# [REQUIREMENT 1]
Can you return the part of the black bean burger post from "I love the black" up to and including "equally as delicious.", copied word for word?

I love the black beans burgers at The Vortex in Atlanta. I don’t think I have ever ordered anything but the black bean burger, topped with guacamole and jack cheese, and a side of onion rings in all the times I ate here during college. I am sure the rest of The Vortex menu is equally as delicious.
So last week, I had a hankering for a really good black bean burger. And I didn’t want one that was made with all sorts of preservatives and ingredients I couldn’t pronounce, because yes, I was considering frozen Morningstar Black Bean Burgers (which are pretty good). I asked myself, “Self, how hard can it be to make a tasty black bean burger reminiscent of The Vortex?”
In about forty minutes, I made some easy, healthy black bean burgers with ingredients from my pantry. Warning: eating these burgers require both hands and a fistful of napkins.
Tex-Mex Black Bean Burgers
- 2 15 oz cans black beans, rinsed and drained
- Half of one medium onion, or a single small onion, diced (red, white, yellow, even 2-3 shallots are fine)

# [RECORDS FOR THE EXERCISE]

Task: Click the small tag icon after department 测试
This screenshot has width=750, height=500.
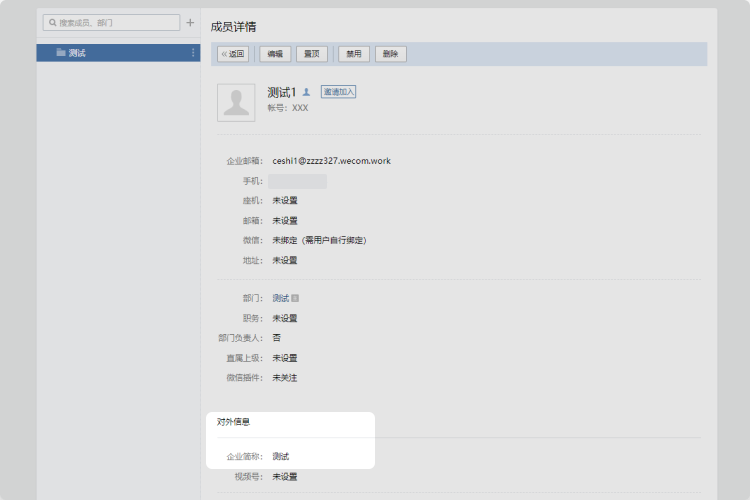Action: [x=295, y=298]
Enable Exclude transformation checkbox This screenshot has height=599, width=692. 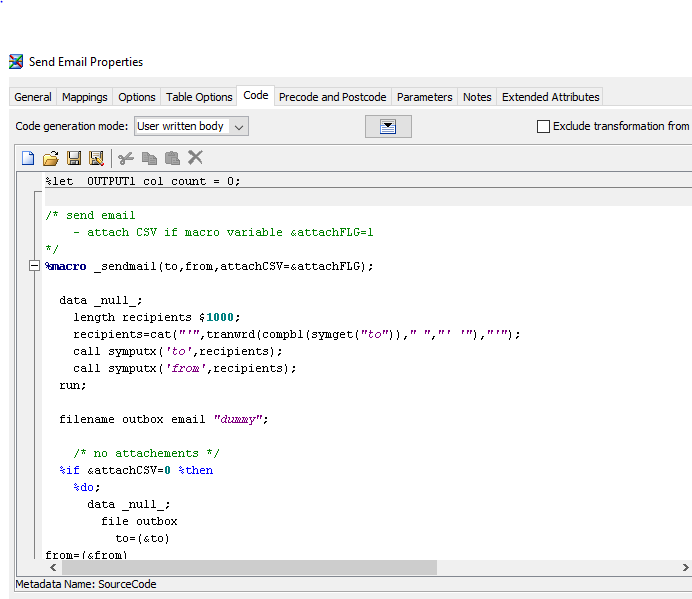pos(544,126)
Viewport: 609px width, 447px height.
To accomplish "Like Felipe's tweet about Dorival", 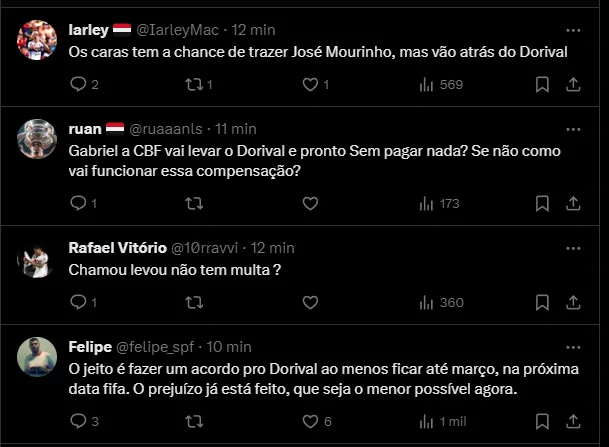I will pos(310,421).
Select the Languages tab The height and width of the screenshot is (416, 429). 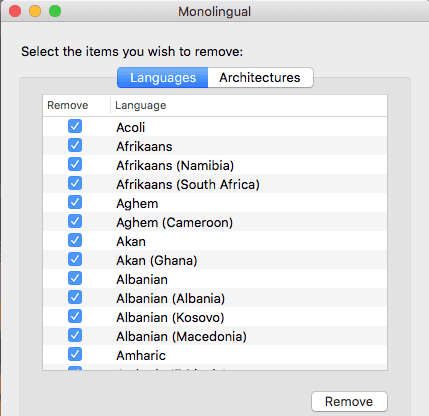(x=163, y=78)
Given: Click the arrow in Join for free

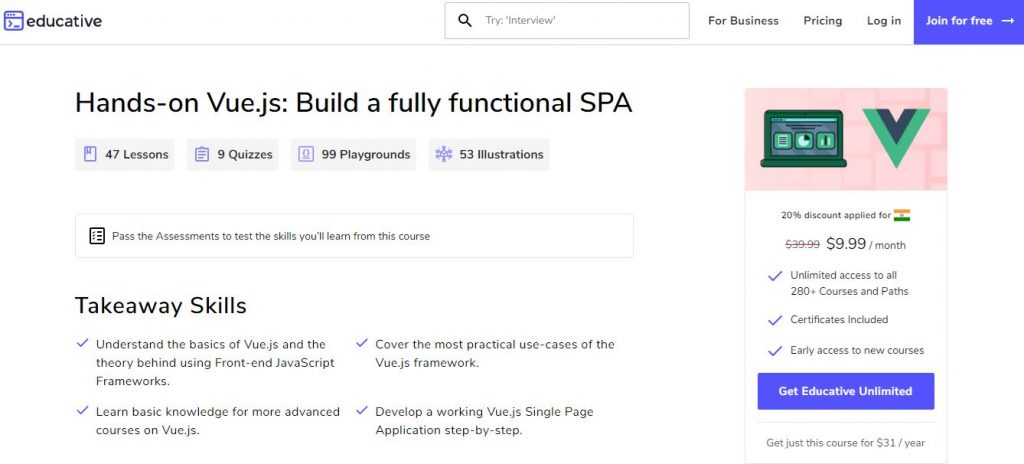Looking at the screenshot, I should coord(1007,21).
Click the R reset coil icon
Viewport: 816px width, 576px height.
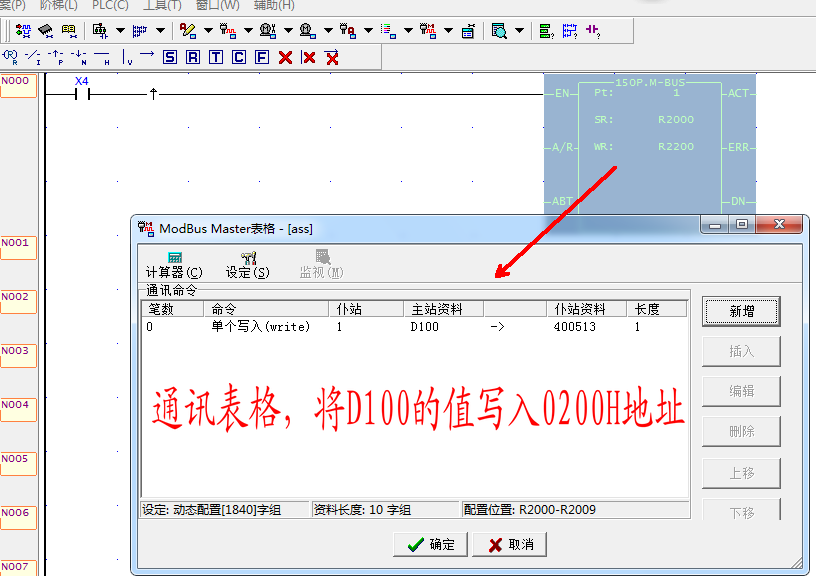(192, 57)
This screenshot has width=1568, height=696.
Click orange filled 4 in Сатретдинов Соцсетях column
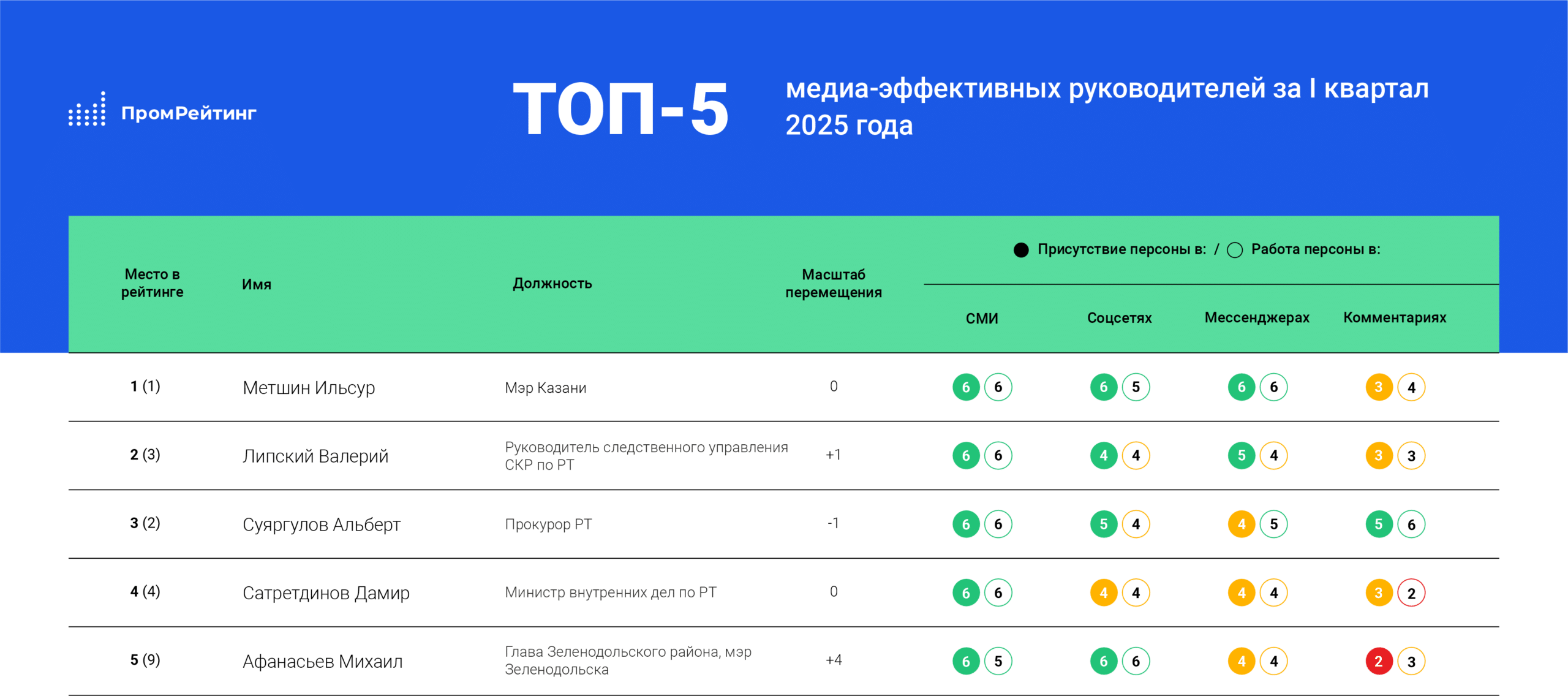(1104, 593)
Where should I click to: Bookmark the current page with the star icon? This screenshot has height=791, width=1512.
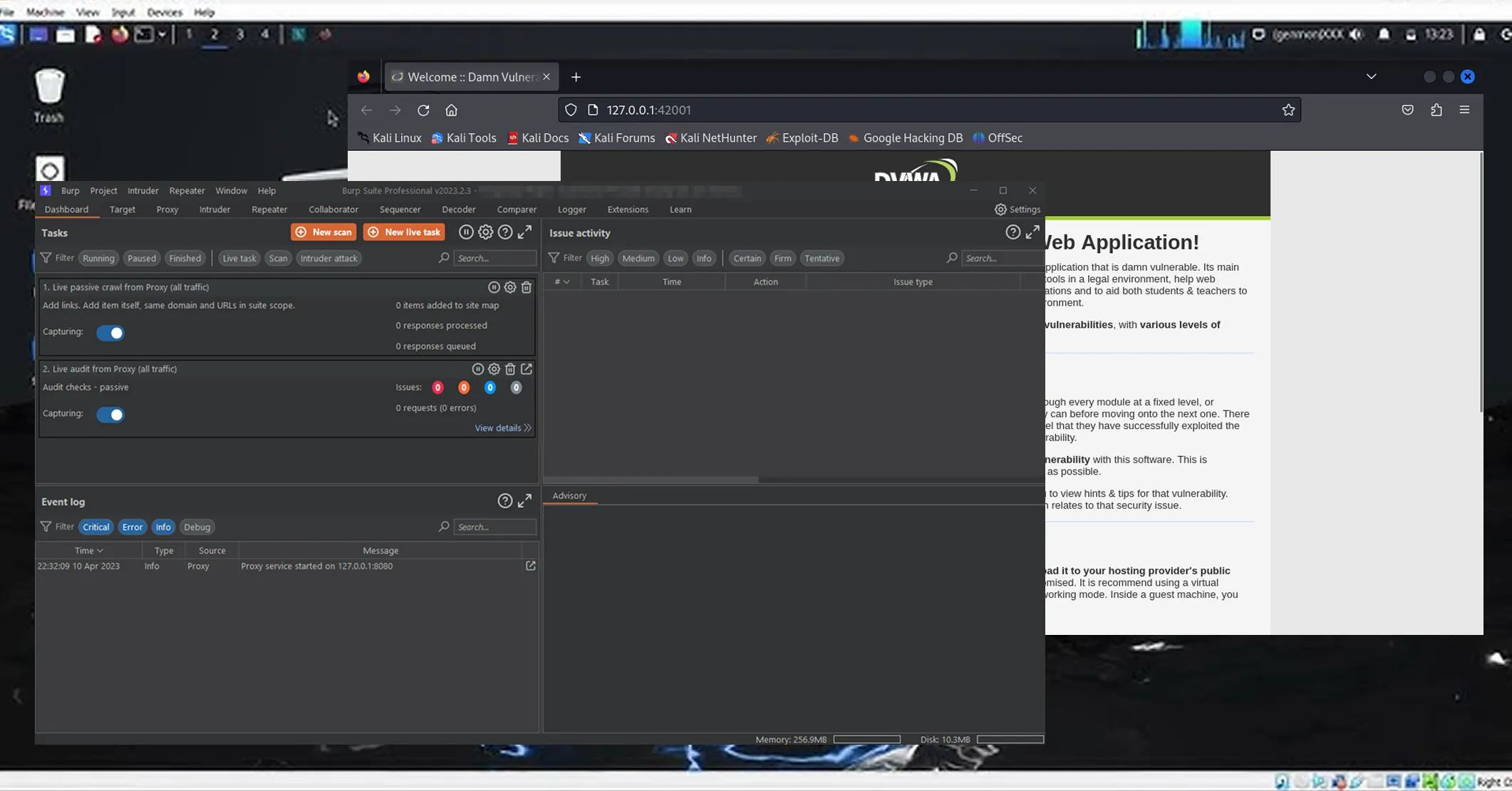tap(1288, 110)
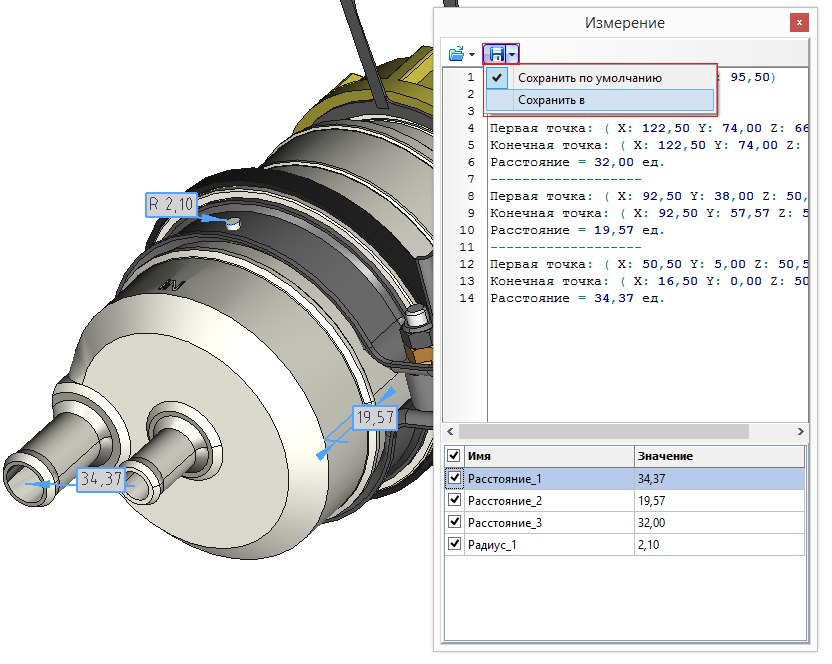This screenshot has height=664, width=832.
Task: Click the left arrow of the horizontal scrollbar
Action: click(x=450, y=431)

# [REQUIREMENT 2]
Could you retype the records, from the line with "Given: Click the arrow in Join for free" up to and including the last line of the records, leaving the pictures out?

# [FULL ANSWER 1]
I love the black beans burgers at The Vortex in Atlanta. I don’t think I have ever ordered anything but the black bean burger, topped with guacamole and jack cheese, and a side of onion rings in all the times I ate here during college. I am sure the rest of The Vortex menu is equally as delicious.

# [FULL ANSWER 2]
Given: Click the arrow in Join for free

Looking at the screenshot, I should coord(1007,21).
Click the R reset coil icon
Viewport: 816px width, 576px height.
(192, 57)
This screenshot has width=1568, height=696.
Click orange filled 4 in Сатретдинов Соцсетях column
(1104, 593)
Where should I click to: Bookmark the current page with the star icon? This screenshot has height=791, width=1512.
tap(1288, 110)
This screenshot has height=664, width=832.
Task: Click the left arrow of the horizontal scrollbar
Action: click(x=450, y=431)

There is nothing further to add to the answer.